What is the Woobie?
Anyone who has ever served in the military is familiar with the “woobie.” The woobie is every service member’s all-weather battle buddy.
The woobie is made up of two layers of nylon surrounding a polyester filling. Tie-cords on the corners and side could be tied through matching grommets on rain ponchos. In hot weather, the woobie is just light enough to be the perfect blanket. If the weather is cold, the woobie keeps you toasty warm.
The magical poncho liner has been a staple of deployed life since it was first introduced during the war in Vietnam. The intent was to field an item which was lighter and faster drying than the standard-issue Army Wool Blanket, which had been rendered all but obsolete in the wet and tropical environment of Vietnam.

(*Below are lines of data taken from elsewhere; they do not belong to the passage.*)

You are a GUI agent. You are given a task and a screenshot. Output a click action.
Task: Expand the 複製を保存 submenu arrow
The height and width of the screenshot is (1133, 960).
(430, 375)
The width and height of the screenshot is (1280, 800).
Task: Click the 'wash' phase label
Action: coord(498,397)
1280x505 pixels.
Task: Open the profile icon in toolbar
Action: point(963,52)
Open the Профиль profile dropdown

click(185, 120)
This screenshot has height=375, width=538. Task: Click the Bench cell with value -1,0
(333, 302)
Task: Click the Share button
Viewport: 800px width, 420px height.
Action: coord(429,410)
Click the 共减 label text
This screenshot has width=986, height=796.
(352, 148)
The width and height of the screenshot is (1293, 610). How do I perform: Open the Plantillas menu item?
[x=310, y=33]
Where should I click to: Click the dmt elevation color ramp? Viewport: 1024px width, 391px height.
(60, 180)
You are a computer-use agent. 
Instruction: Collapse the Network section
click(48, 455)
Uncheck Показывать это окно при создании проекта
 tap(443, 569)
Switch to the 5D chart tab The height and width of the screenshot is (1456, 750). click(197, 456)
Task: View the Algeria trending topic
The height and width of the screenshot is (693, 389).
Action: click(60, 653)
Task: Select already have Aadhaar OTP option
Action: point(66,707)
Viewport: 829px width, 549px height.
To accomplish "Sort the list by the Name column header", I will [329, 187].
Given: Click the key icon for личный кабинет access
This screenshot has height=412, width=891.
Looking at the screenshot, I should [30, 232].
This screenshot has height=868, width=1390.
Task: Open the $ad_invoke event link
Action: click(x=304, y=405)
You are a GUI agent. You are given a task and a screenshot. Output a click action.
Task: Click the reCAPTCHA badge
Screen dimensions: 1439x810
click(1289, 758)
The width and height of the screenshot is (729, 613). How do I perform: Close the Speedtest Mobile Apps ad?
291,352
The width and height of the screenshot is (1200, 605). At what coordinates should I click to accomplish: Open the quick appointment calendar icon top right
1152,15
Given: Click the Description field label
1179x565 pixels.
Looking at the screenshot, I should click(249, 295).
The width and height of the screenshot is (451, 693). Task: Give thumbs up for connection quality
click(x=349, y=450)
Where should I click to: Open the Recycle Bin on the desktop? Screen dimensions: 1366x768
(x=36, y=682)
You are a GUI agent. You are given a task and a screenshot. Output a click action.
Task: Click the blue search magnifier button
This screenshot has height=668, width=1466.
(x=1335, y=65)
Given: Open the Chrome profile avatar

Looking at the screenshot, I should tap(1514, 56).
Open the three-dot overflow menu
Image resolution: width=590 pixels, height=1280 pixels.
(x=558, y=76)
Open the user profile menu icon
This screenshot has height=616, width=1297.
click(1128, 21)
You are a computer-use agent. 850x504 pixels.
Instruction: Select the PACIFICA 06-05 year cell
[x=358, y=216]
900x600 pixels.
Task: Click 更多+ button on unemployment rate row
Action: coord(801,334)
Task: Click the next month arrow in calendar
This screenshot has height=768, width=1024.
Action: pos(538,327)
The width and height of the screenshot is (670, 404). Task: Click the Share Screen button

Even when soaking wet, the poncho liner wrapped around a soldier would trap body heat.
The original woobies were fielded by special forces in 1962. Around 1963, the next generation of woobie was created utilizing WWII duck-hunter-patterned parachute fabric. Until the Marine Corps produced their own Digital Woodland Pattern, most poncho liners were produced with the same pattern on both sides. The Marines decided to field one with Woodland Pattern on one side and a solid Coyote Color on the other. The fabric entrusted with soldiers’ lives was recycled and repurposed to continue its contributions to those who serve.
The woobie can be a blanket, a pillow, a shelter, a hammock, a concealment…the possibilities are endless. Most transitioning service members will gladly pay the $42.95 reimbursement fee to keep their woobies.
The woobie provides comfort and a feeling of safety and security. It’s a staple of any infantryman’s loadout, and though it may follow the poncho on gear lists, the woobie follows nothing in the hearts of warriors.